[API][Schedule][Pass] Add reuse_at primitive to HeteroCL

In this PR, we introduce a new primitive called reuse_at, which creates a reuse buffer according to the target tensor that will be reused and the specified axis. Users can even specify a reuse buffer as the reuse target for other reuse buffers. Following is a simple example.

A = hcl.placeholder((10, 10))
B = hcl.compute((10, 8), lambda y, x: A[y, x] + A[y, x+1] + A[y, x+2])
s = hcl.create_schedule([A, B])
reuse_buffer = s.reuse_at(A, s[B], B.axis[1])

In this example, we generate a reuse buffer that reuses (i.e., stores) the values of tensor A along the direction of x-axis. Following is an example of the generated IR.

for y in (0, 10)
  for x in (0, 8)
    reuse A
    B[y][x] = A[y, x] + A[y, x+1] + A[y, x+2]

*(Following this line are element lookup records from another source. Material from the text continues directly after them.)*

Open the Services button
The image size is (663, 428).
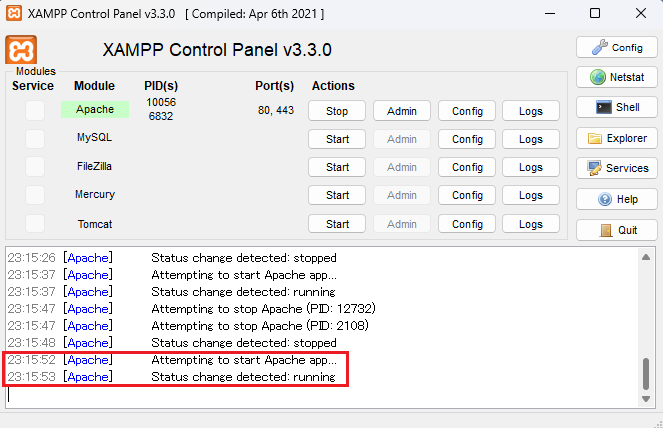tap(616, 168)
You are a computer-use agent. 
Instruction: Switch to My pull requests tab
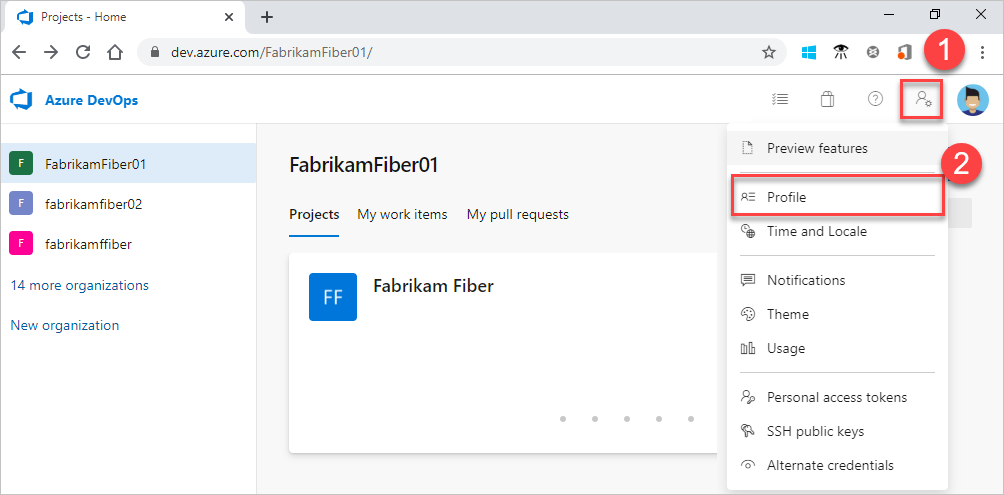tap(517, 214)
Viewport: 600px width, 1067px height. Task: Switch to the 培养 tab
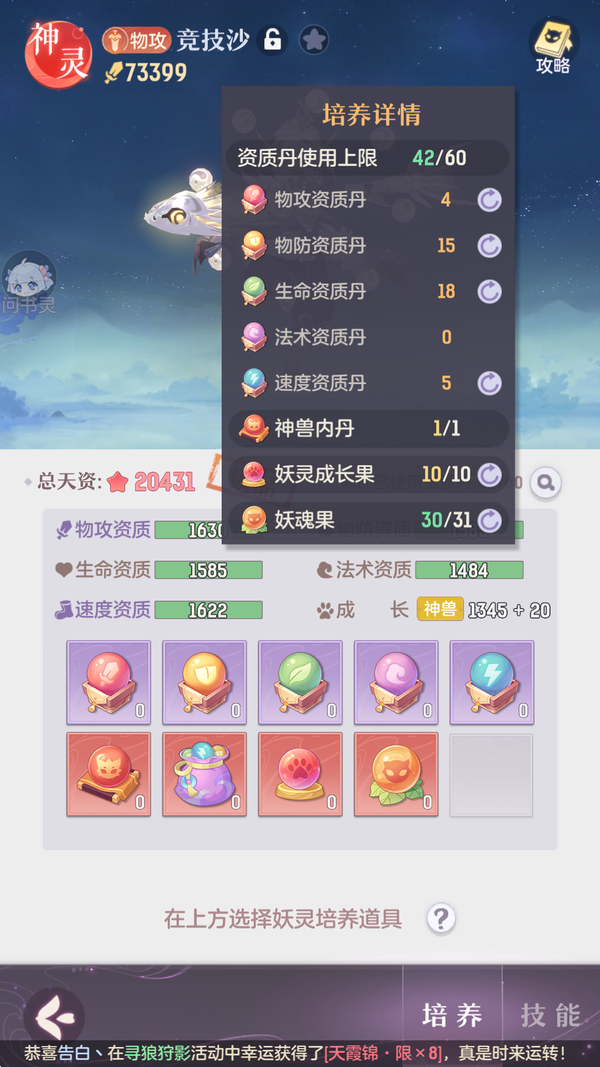coord(452,1015)
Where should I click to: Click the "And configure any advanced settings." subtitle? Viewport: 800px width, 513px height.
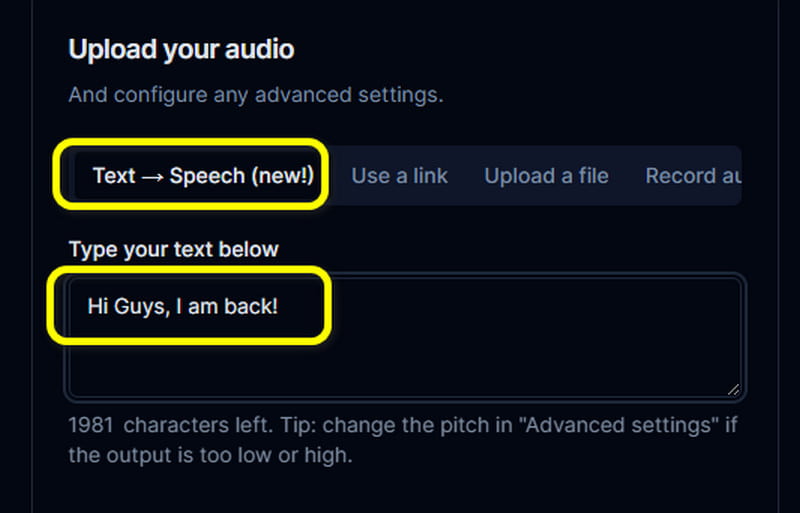(x=255, y=96)
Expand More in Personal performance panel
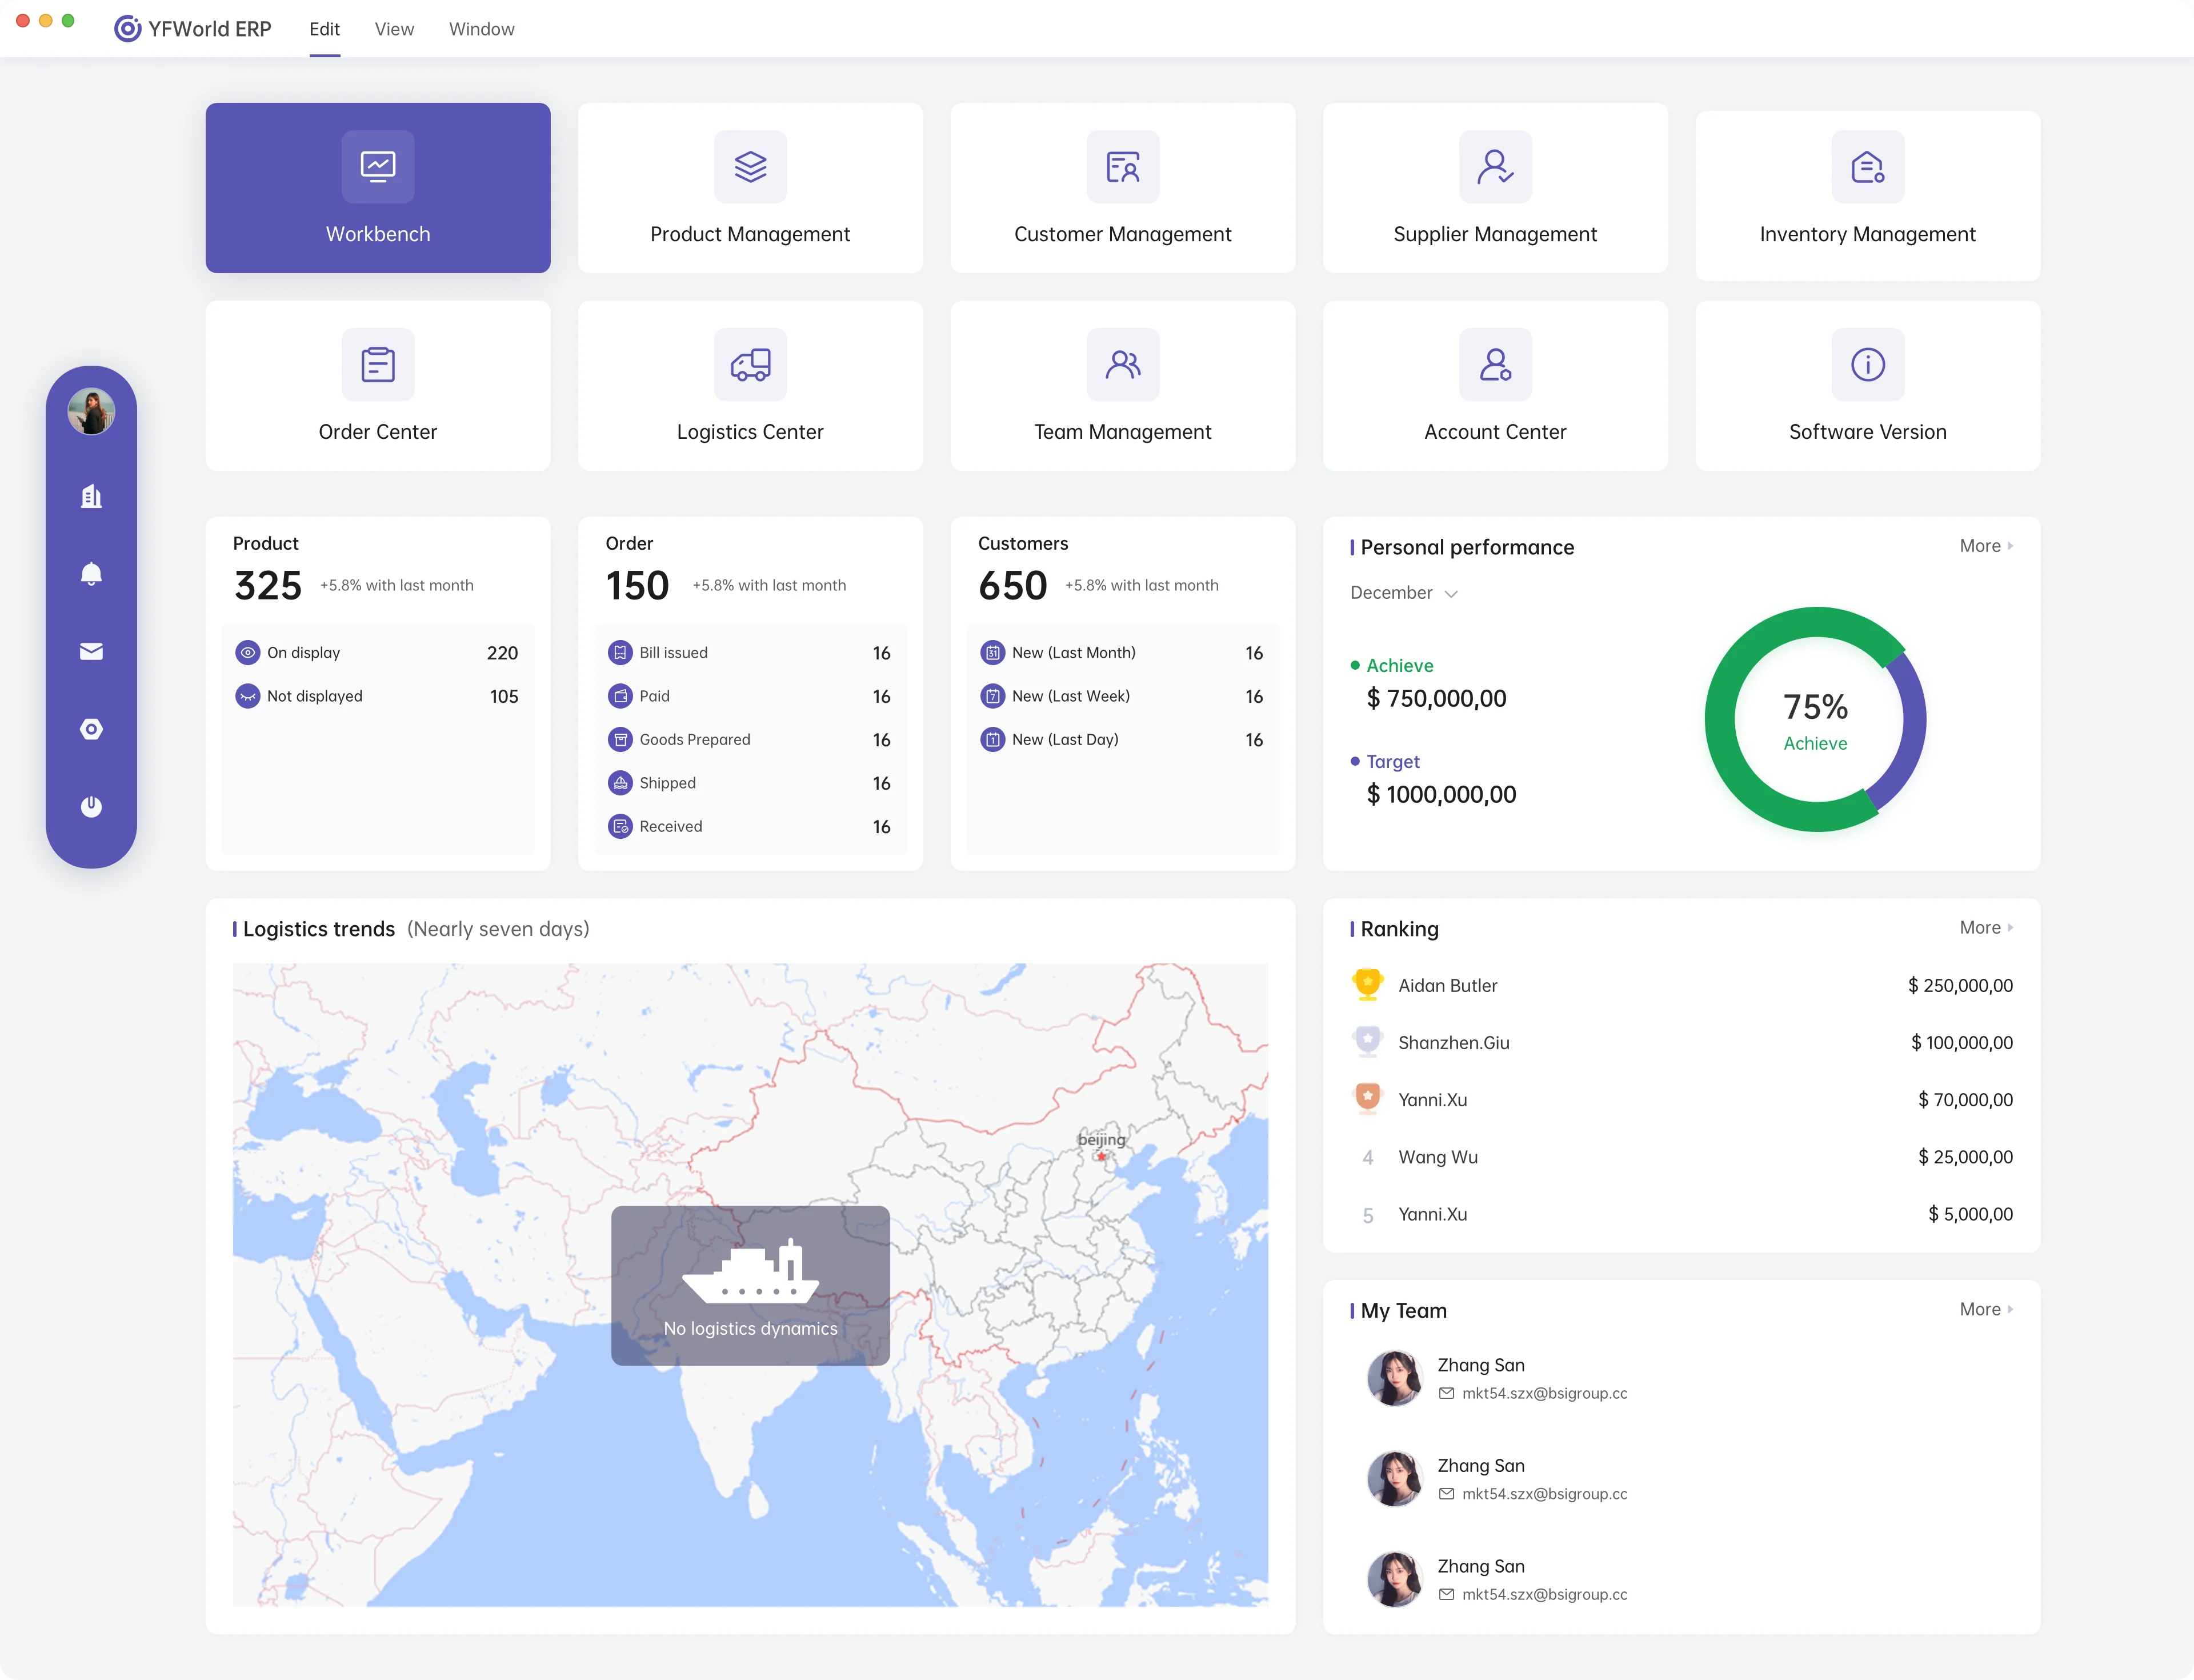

You can see that there is a new IR node Reuse. The backend can decide whether to lower the IR node or keep it unchanged. By default, it is lowered to other nodes. The shape of the reuse buffer is inferred automatically by the compiler. In this case, the shape is [3]. Following is an example of generated IR.

allocate reuse_buffer[3]
for y in (0, 10)
  for x.reuse in (0, 10)
    for i in (0, 2)
      reuse_buffer[i] = reuse_buffer[i+1]
    reuse_buffer[2] = A[y][x.reuse]
    if (x.reuse >= 2)
      B[y][x.reuse-2] = reuse_buffer[0] + reuse_buffer[1] + reuse_buffer[2]

As you can see, now the target tensor A is read only once for each x iteration, which is what we want for the reuse behavior (Note that originall we need to read three pixels from A for each x iteration). Also, the main computation now reads directly from the reuse buffer. Following are some examples of what computation patterns can be reused and what cannot.

A[y][x] + A[y][x+1] + A[y][x+2] reuse at x This infers a shape of [3].
A[y][x] + A[y][x+1] + A[y][x+2] reuse at y There is nothing that we can reuse because there is no overlapped pixels for two consecutive y iterations.
A[y][x] + A[y+1][x] + A[y+2][x] reuse at y This infers a shape of [10, 3].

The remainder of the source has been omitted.